Relevant role players are now getting involved. Human Wildlife Solutions (HWS), Cape Nature, SANParks, Baboons of the South and Baboon Matters Trust were invited to join the urgent meeting to discuss the baboon’s future.

“We are deeply disappointed to report that the relevant authorities did not attend the meeting. Only Baboons of the South and Baboon Matters Trust attended the meeting. Apologies were received from the City of Cape Town, Cape Nature and HWS,” said the SPCA.

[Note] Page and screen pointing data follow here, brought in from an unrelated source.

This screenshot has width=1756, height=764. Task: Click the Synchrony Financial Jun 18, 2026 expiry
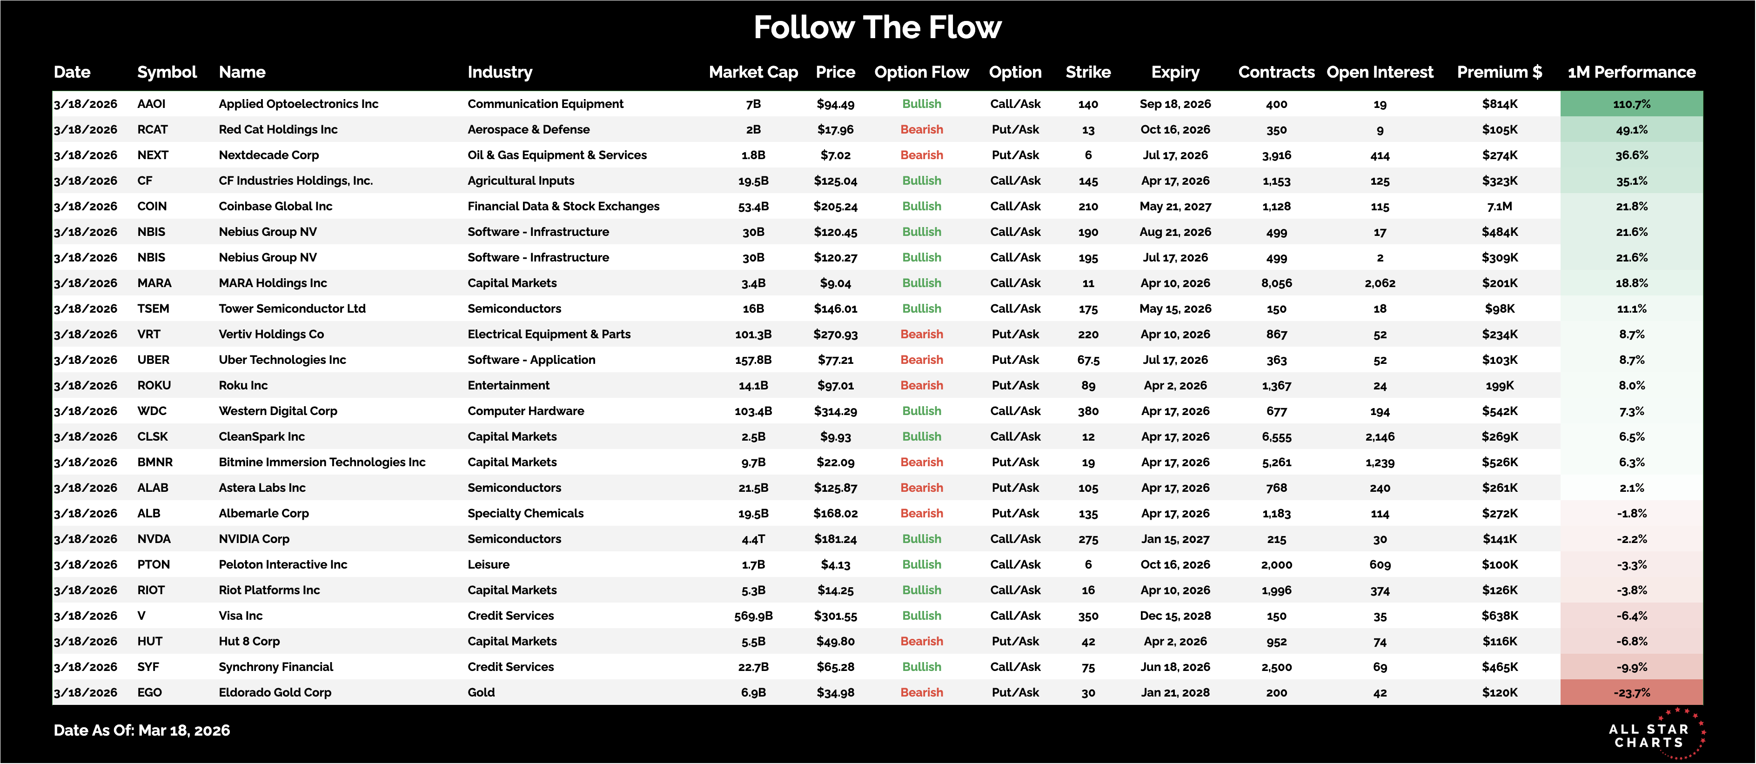1175,667
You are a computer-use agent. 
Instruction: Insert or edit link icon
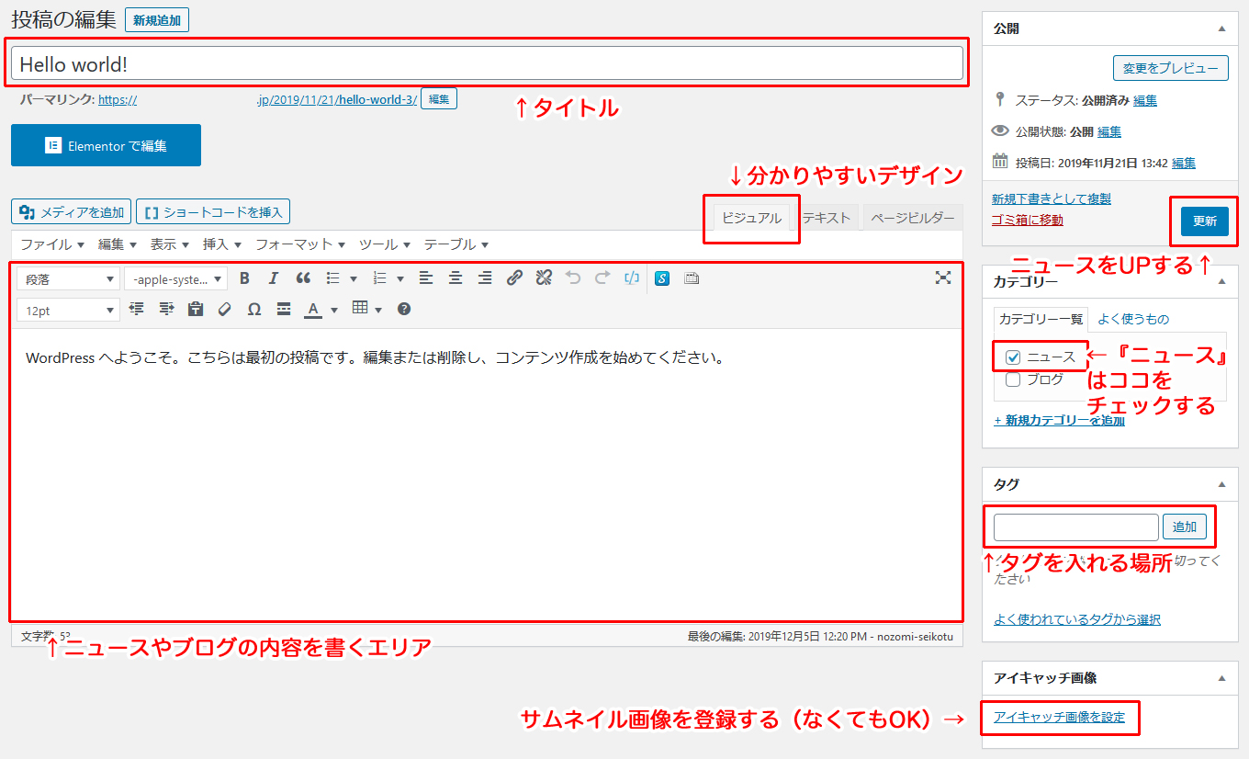(x=514, y=278)
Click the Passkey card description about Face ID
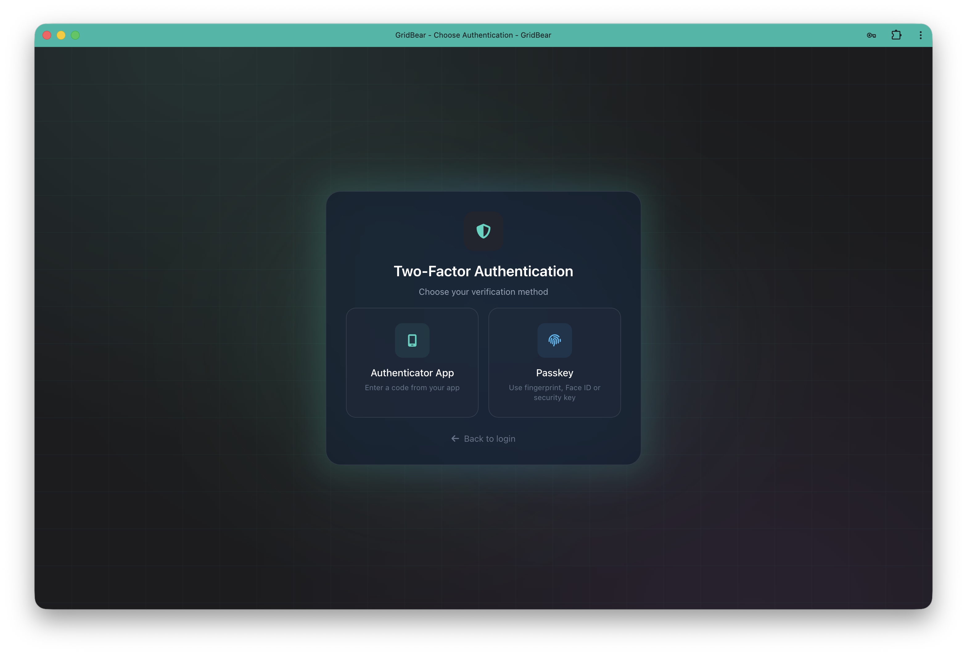This screenshot has height=655, width=967. [x=554, y=392]
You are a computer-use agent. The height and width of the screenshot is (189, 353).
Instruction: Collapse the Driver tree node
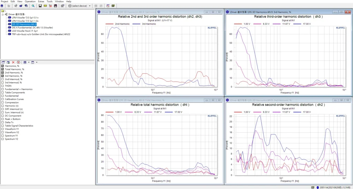tap(2, 14)
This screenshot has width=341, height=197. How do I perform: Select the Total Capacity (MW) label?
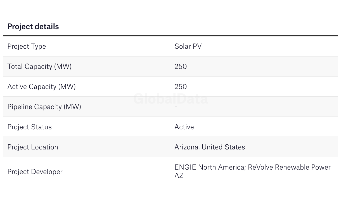point(39,67)
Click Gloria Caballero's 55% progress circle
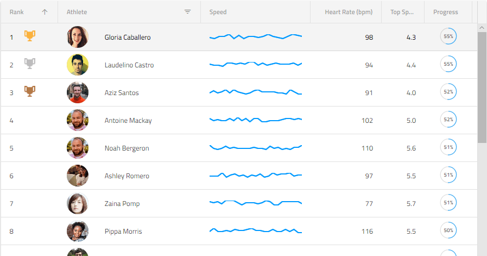The image size is (487, 256). pos(448,37)
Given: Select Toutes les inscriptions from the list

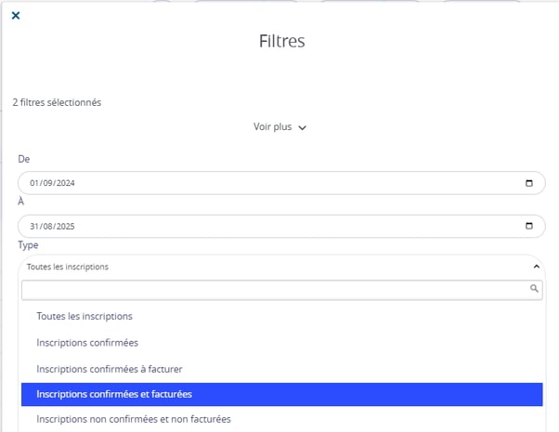Looking at the screenshot, I should (x=85, y=317).
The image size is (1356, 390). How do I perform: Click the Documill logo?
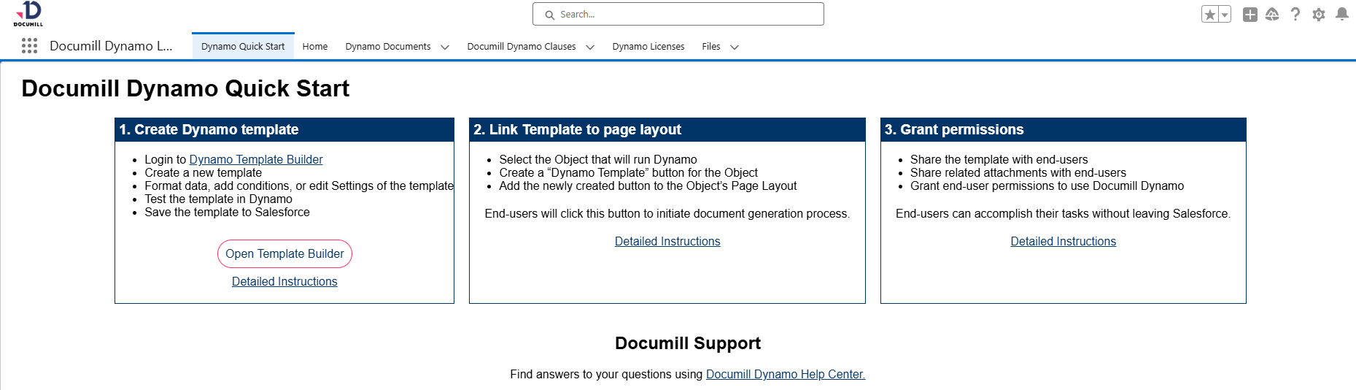(28, 14)
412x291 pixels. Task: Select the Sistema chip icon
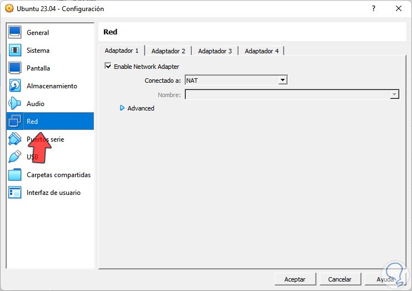(x=15, y=51)
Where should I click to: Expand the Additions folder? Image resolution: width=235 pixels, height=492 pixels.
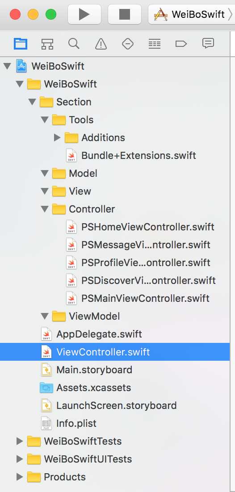coord(57,138)
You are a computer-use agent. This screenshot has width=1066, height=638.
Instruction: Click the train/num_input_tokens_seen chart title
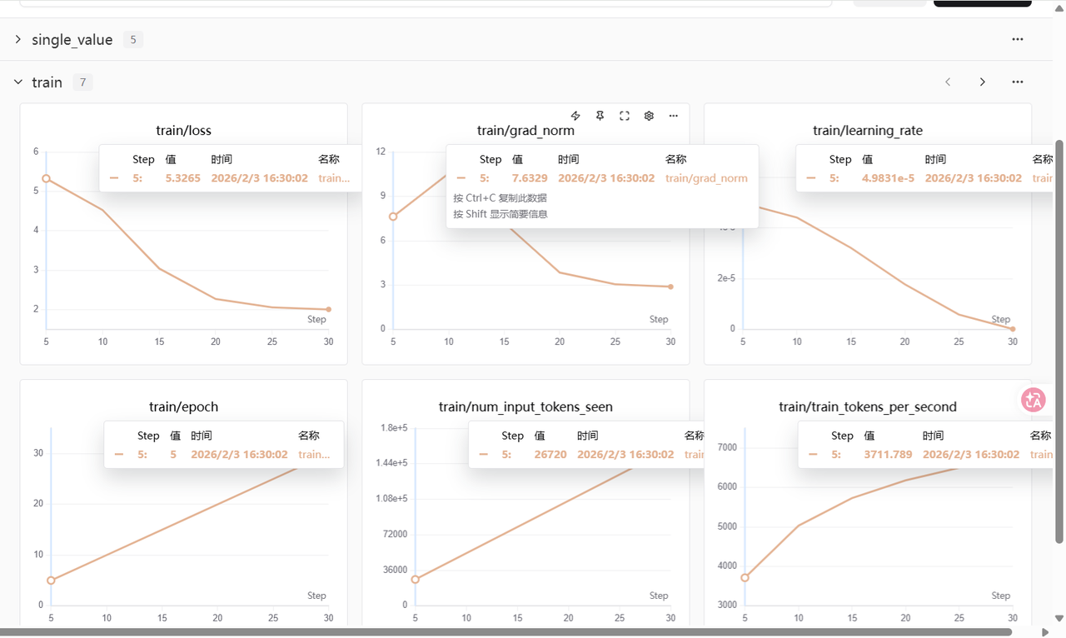(x=526, y=407)
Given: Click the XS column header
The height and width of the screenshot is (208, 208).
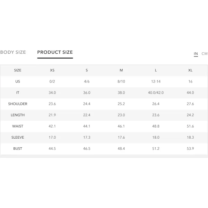Looking at the screenshot, I should [x=52, y=70].
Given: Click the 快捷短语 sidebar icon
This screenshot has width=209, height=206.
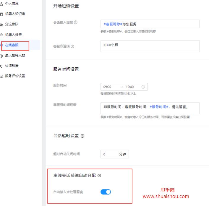Looking at the screenshot, I should pos(1,66).
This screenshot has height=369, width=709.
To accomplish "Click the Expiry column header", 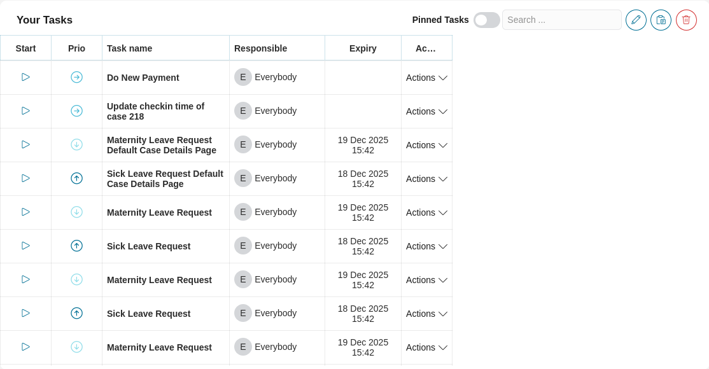I will (362, 48).
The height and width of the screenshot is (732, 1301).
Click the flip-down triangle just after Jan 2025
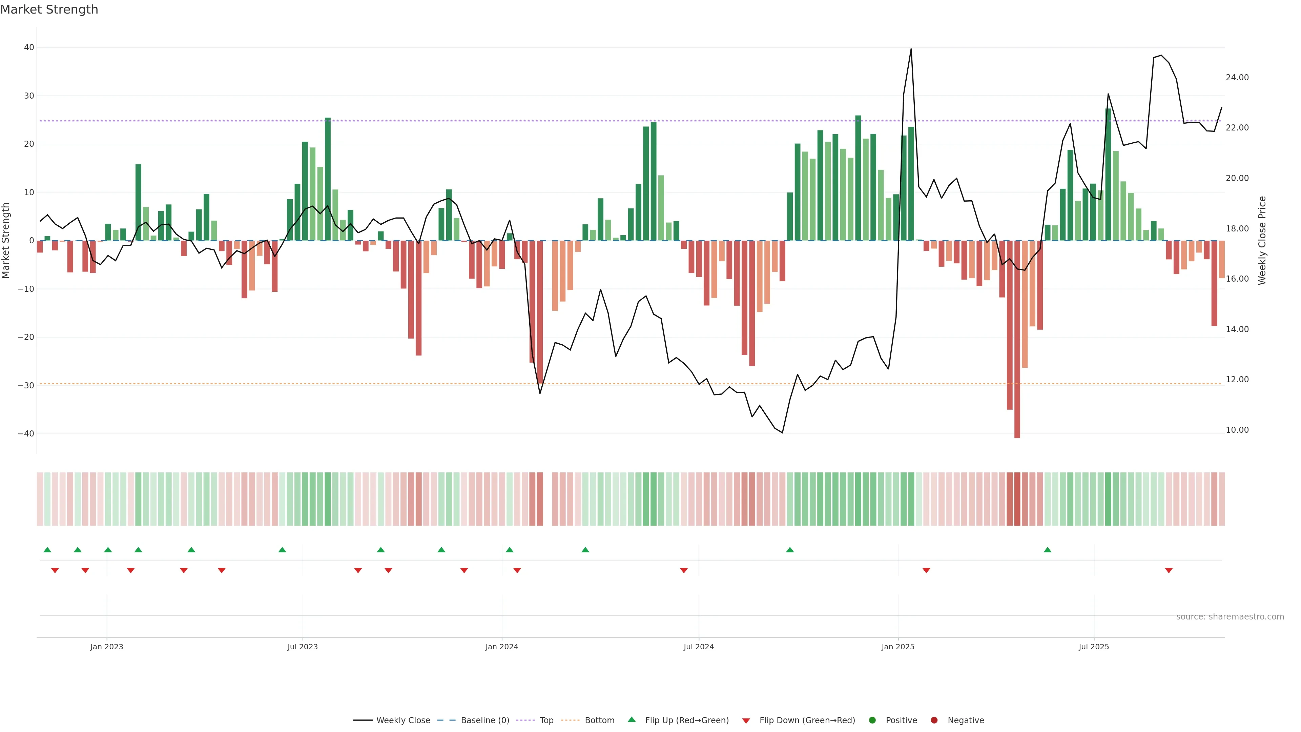pyautogui.click(x=926, y=570)
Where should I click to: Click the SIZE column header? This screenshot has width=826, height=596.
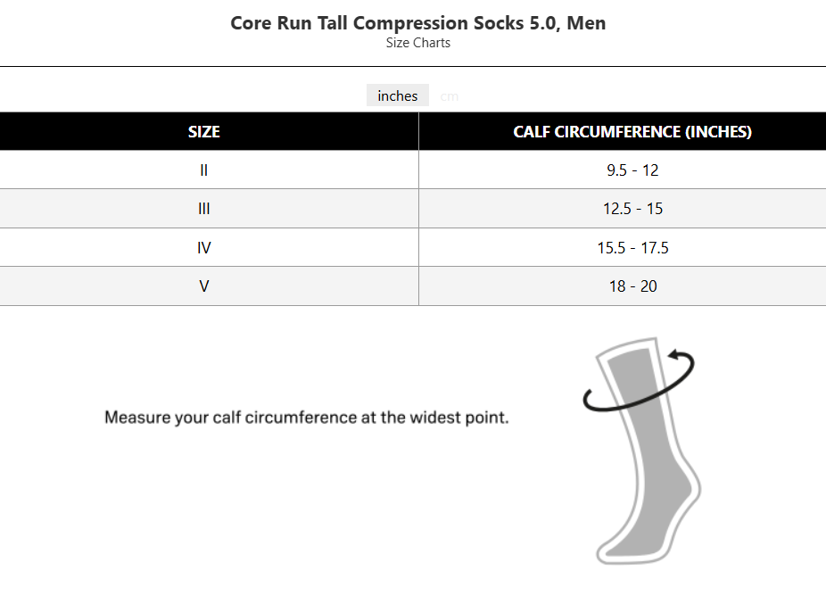pos(203,131)
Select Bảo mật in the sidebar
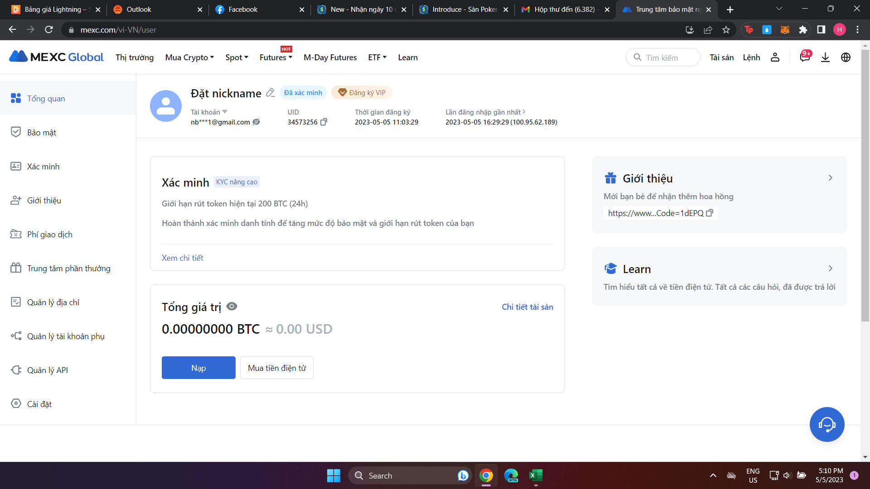The height and width of the screenshot is (489, 870). 42,132
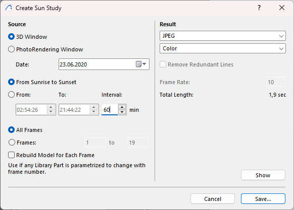The image size is (294, 210).
Task: Click the Archicad icon in title bar
Action: (x=9, y=8)
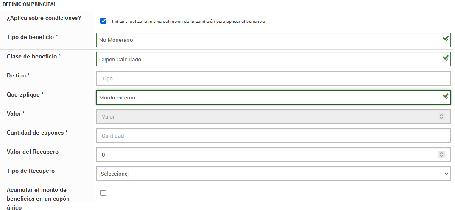Click the ¿Aplica sobre condiciones? label

[x=44, y=18]
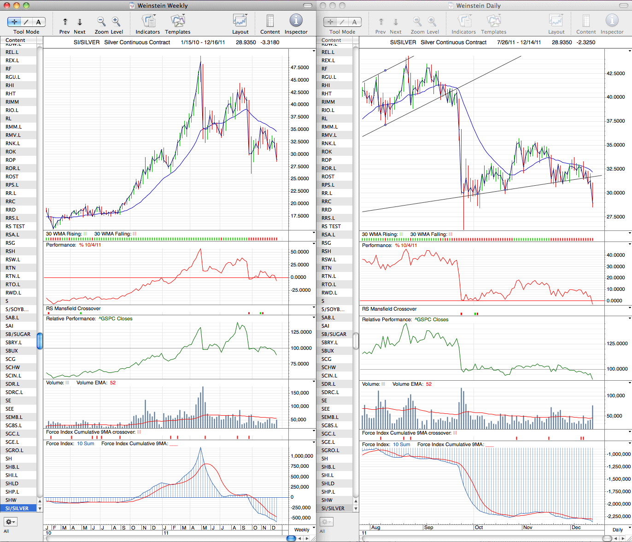The height and width of the screenshot is (542, 632).
Task: Click the Prev arrow in Weinstein Weekly toolbar
Action: click(65, 22)
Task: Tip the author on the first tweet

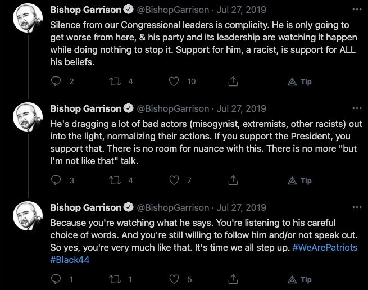Action: [299, 81]
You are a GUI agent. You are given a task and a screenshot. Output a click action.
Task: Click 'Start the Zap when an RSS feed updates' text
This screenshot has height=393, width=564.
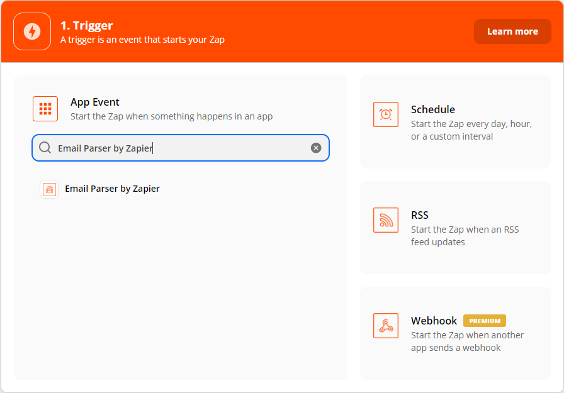point(465,236)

“The three organisations, who has ‘Kataza‚Äôs’ wellbeing and welfare at heart, went ahead with an in-depth meeting regarding ‘Kataza’ and his relocation. We acknowledge the fact that there is currently no other option but to allow ‘Kataza’ the opportunity to integrate into the new troop. The only alternative to the integration is euthanasia, and the SPCA does not and will not support the euthanasia of ‘Kataza’.”

Integrating wild animals takes time, and the only way this will be successful for Kataza is if he is awarded the opportunity without any interruptions.

“We acknowledge the fact that wild animals that are relocated are stressed and disorientated as they are placed into a foreign environment, however this is not out of the ordinary. We do however believe that a proper management plan needs to be in place to ensure the best chances of success. The plan needs to monitor and evaluate the success on a regular basis and ensure that his welfare and wellbeing is not compromised,” adds the SPCA.

The SPCA is calling on the public to refrain from approaching or feeding Kataza, as these actions affect the integration process and will have dire consequences.

“We acknowledge and appreciate the fact that the members of the public mean well, but we need to do what is right in this instance and avoid any complications for the integration,” they add.

“We are giving our assurance that we will not give up on ‘Kataza’ but at this point in time there is no legal basis for the SPCA to take action in terms of the Animals Protection Act. We are however considering all our options. We will continue to monitor the situation closely.”